• Fragmento del texto:
----

5. El patriotismo no es un sentimiento subjetivo, sino un acto de voluntad objetiva

Ahora bien, la tesis (que compartimos) de que la Patria (o, en su caso, la Nación) no se funda en la Constitución, puesto que es la Constitución la que se funda en una Patria (o en una Nación, en su caso) preexistente, queda tergiversada cuando se pretende reducir la Patria (o la Nación, o el patriotismo) a un sentimiento («yo no me siento español sino que me siento gallego», o «catalán», o «vasco»), sobreentendiendo que la Constitución es el producto de la «razón calculadora». Y entonces se añade: los sentimientos no pueden derivarse de las «reglas racionales» que presiden los cálculos, porque emanan de fuentes «más profundas». Pero el patriotismo no se reduce a sentimientos ni a emociones psicológico subjetivas, y tiene más que ver con la voluntad, más exactamente, con la confluencia de voluntades de las que resulta «el pueblo», en su sentido político.

Por tanto, no cabe derivar el sentimiento de la patria de la constitución: sólo cabría desviar el antiguo sentimiento patriótico, a fin de proyectarlo en la nueva «constitución racional».

La tergiversación derivada de interpretar el patriotismo como un sentimiento que fluye de fuentes más profundas de las que fluye la constitución (producto de un consenso artificioso y puramente pragmático), está en la base de los regionalismos secesionistas, cada vez más en auge en la España del siglo XXI. Las encuestas en las cuales se apoyan los políticos secesionistas se basan precisamente en la exploración de los «sentimientos patrióticos» de los encuestados, y sus resultados se exponen en fórmulas de este tipo: «El 65% de los catalanes se siente catalán y no español», «el 30% de los gallegos no se siente español sino gallego».

Lo más grave es que, sobre estos sentimientos, pretenden apoyarse las reformas constitucionales, tomando a tales sentimientos como señales inequívocas de que las decisiones de los ciudadanos en un eventual referéndum se inclinarán claramente hacia lo que los sentimientos les inspiran. Con esto resulta que el patriotismo, y su expresión jurídico constitucional, vienen a fundarse en el sentimiento, y sobre esto no se discute. A lo sumo se sugerirá que los sentimientos habrán de someterse al cálculo (a la razón calculadora, o más groseramente a «la cabeza»), a la manera como cuando una mujer de hace un siglo decidía (por «cálculo racional») casarse con un hombre rico, aún teniendo que resistir sus sentimientos amorosos por algún hombre no tan rico.

El planteamiento de la cuestión del patriotismo en términos de sentimiento, en dialéctica con la razón —más groseramente, en términos del corazón en dialéctica con la cabeza—, presupone una concepción subjetivista, «romántica», de los sentimientos, propia de una filosofía vulgar y groseramente metafísica. ¿Cómo sustantivar sentimiento y razón como si fueran los dos motores de la conducta humana? ¿Cómo podría funcionar el corazón, separado de la cabeza, salvo que fuera asistido por algún dispositivo mecánico y, por tanto, más «racional» que «cordial»?

----

• Datos proporcionados:
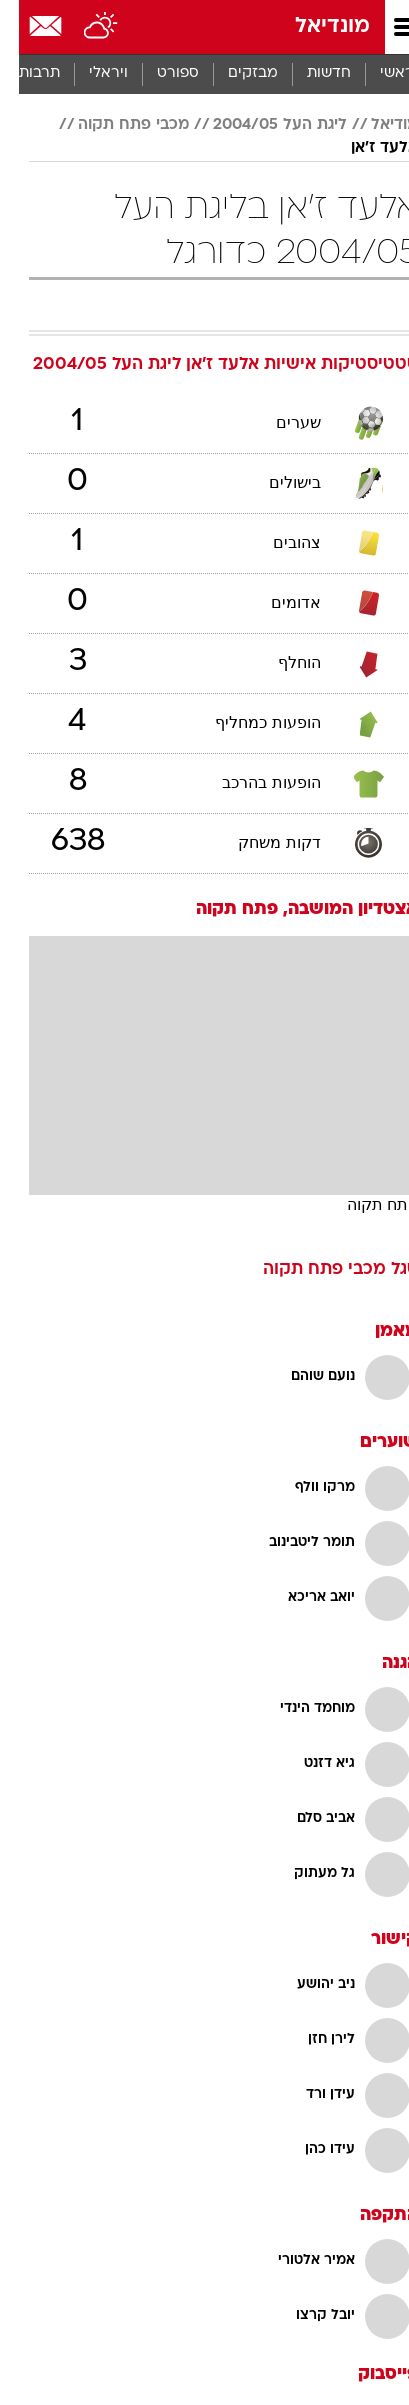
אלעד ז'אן (365, 148)
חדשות (310, 73)
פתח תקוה (363, 1204)
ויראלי (89, 73)
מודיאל (375, 125)
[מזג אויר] (82, 27)
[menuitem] (309, 74)
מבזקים (234, 73)
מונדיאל (313, 26)
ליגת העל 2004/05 (261, 125)
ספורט (159, 73)
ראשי (378, 73)
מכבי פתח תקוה (114, 125)
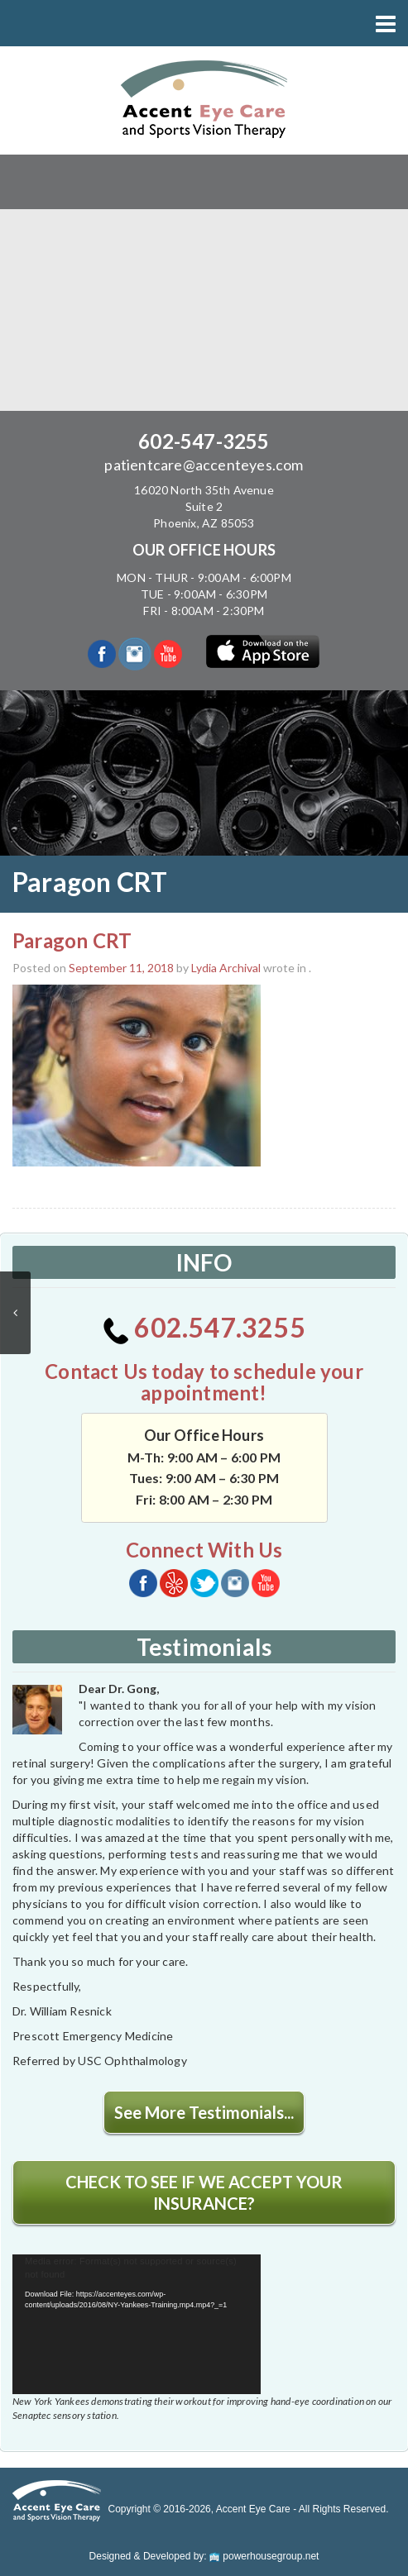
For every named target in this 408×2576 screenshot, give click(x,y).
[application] (136, 2324)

----

• Qué hacer:
1. Reproduce el pasaje del texto sobre el patriotismo que empieza en «Lo más grave» y termina en «no tan rico.».
2. En el texto sobre el patriotismo, ¿en qué se basan las encuestas en las que se apoyan los políticos secesionistas?
3. Prolonga el texto sobre el patriotismo a partir de su última oración.
Las filas son material independiente del fragmento.

• Tareas resueltas:
1.
Lo más grave es que, sobre estos sentimientos, pretenden apoyarse las reformas constitucionales, tomando a tales sentimientos como señales inequívocas de que las decisiones de los ciudadanos en un eventual referéndum se inclinarán claramente hacia lo que los sentimientos les inspiran. Con esto resulta que el patriotismo, y su expresión jurídico constitucional, vienen a fundarse en el sentimiento, y sobre esto no se discute. A lo sumo se sugerirá que los sentimientos habrán de someterse al cálculo (a la razón calculadora, o más groseramente a «la cabeza»), a la manera como cuando una mujer de hace un siglo decidía (por «cálculo racional») casarse con un hombre rico, aún teniendo que resistir sus sentimientos amorosos por algún hombre no tan rico.

2. En la exploración de los «sentimientos patrióticos» de los encuestados.

3.
Es oportuno, por no decir necesario, recordar aquí que el sentimiento, como facultad subjetiva mediante la cual el sujeto «se manifiesta ante sí mismo en su genuina realidad», fue el resultado de una reorganización del campo psicológico tradicional debida a Juan Nicolás Tetens, en un libro publicado en 1776. En efecto, a las dos facultades subjetivas reconocidas tradicionalmente (incluso por Leibniz), la vis cognoscitiva y la vis appetitiva, añadió Tetens la facultad de sentir, los «sentimientos», juntando parte de los conocimientos sensibles y de los apetitos. De este modo, y partiendo del dualismo sujeto/objeto, el campo psicológico se organizó en tres regiones: (1) la región del conocimiento, o vis cognoscitiva, como proceso de asimilación del objeto por el sujeto; (2) la región de la voluntad, vis appetitiva, en el proceso del desbordamiento del sujeto hacia el objeto; y (3) la región de los sentimientos, en el proceso de «manifestación del sujeto ante sí mismo» (como sentimiento autotético).

Ahora bien, esta sustantivación del sujeto como sustancia espiritual capaz de mantener una «reflexión absoluta», una conexión de ella consigo misma (a la manera del conocimiento que al Acto puro de Aristóteles, Dios, mantenía consigo mismo en cuanto «pensamiento del pensamiento»), es una sustantivación característica de las metafísicas espiritualistas de la conciencia, que nos pone en los umbrales del idealismo metafísico (Kant estableció el plan de su sistema de las tres Críticas sobre el sistema de Tetens).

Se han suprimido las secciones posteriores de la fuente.